Certain orchids have evolved deceptive flowers that mimic the shape, hairiness, and scent of female wasps or bees to attract male pollinators. A well-known example is Ophrys insectifera, found in southern Europe, which is exclusively visited by two species of wasps from the genus Argogorytes. Male wasps emerge in spring, weeks before females, and are attracted to the fragrance of Ophrys flowers, which resembles the pheromones secreted by female wasps. Additionally, the labellum of Ophrys insectifera closely resembles the shape, color, and texture of female wasps. This interaction is referred to as pseudocopulation, as male wasps attempt to mate with the flower, during which they come into contact with the anther and transfer pollinia between flowers.

The phenomenon of pollination by pseudocopulation was first documented by A. Pouyanne and H. Correvon in 1916 and 1917 while studying the relationship between the orchid Ophrys speculum and the scoliidae wasp Campsoscolia ciliata in Algeria. Their findings initially went unnoticed until Robert Godfrey validated their observations in 1925, prompting increased interest in this area of study. Following this, Australian biologist Edith Coleman published numerous papers on the pollination of orchids from the genus Cryptostylis by males of the ichneumonoidea wasp Lissopimpla excelsa.

Several genera of terrestrial orchids employ this pseudocopulation mechanism, including Ophrys, Cryptostylis, Drakaea, Caladenia, Chiloglottis, Geoblasta, Arthrochilus, Calochilus, Leporella, and Spiculaea. Most terrestrial orchid genera utilizing pseudocopulation are found in Australia, with Ophrys being the largest and best-documented genus in Europe. This mechanism is not limited to a specific continent; it has also been observed in the South American species Geoblasta penicillata and in two South African orchids of the genus Disa.

A similar mechanism is found in Tolumnia henekenii, whose flowers mimic the female of the bee species Centris insularis. The resemblance is so convincing that male bees attempt to copulate with the flower, thereby facilitating its pollination.

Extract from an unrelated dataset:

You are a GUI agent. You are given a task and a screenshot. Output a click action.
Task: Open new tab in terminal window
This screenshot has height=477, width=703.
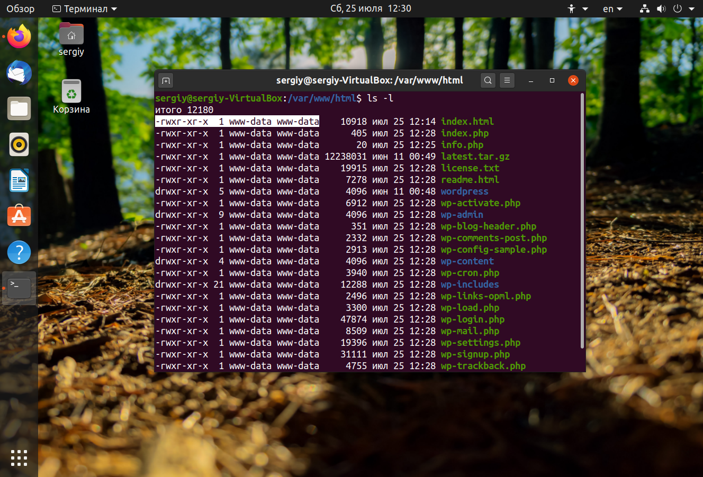(x=166, y=80)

In the genus Caleana, commonly known as the duck orchid due to its labellum resembling the head of a duck and the overall flower resembling a flying duck, a distinct mechanism of pseudocopulation has been observed. This species utilizes a spring mechanism to trap pollinating insects in a pouch, with their only means of escape being through the pollinium and stigma. When male insects land on the labellum, they activate a two-hinged relaxation mechanism involving the labellum-lamellum and the lamina-perianth, which flips the insect into the pouch containing the stigma and pollinia.

Pseudocopulation is not limited to pollinators from the Hymenoptera order (such as bees and wasps); it has also been documented in certain Diptera. For instance, male mosquitoes of the genus Bradysia have been observed to pseudocopulate with species of Lepanthes, a large genus of orchids found in neotropical rainforests.

In Ophrys orchids, the flowers not only mimic the shape, size, and color of female pollinators but also emit fragrances that include compounds found in female sex pheromones. This reinforces the sexual attraction of males to the flowers. Chemical and electrophysiological comparisons have been made between the volatile compounds emitted by Ophrys iricolor and the female pheromones of its pollinator, Andrena morio. More than 40 compounds have been identified, including alkanes and alkenes with 20 to 29 carbon atoms, aldehydes with 9 to 24 carbons, and two esters. Most of these compounds are present in similar proportions in both floral extracts of O. iricolor and extracts from the cuticular surface of A. morio females.

The biologically active volatile compounds in Ophrys species are largely similar to those utilized by other Ophrys species that engage in pseudocopulation with males of the genera Andrena and Colletes.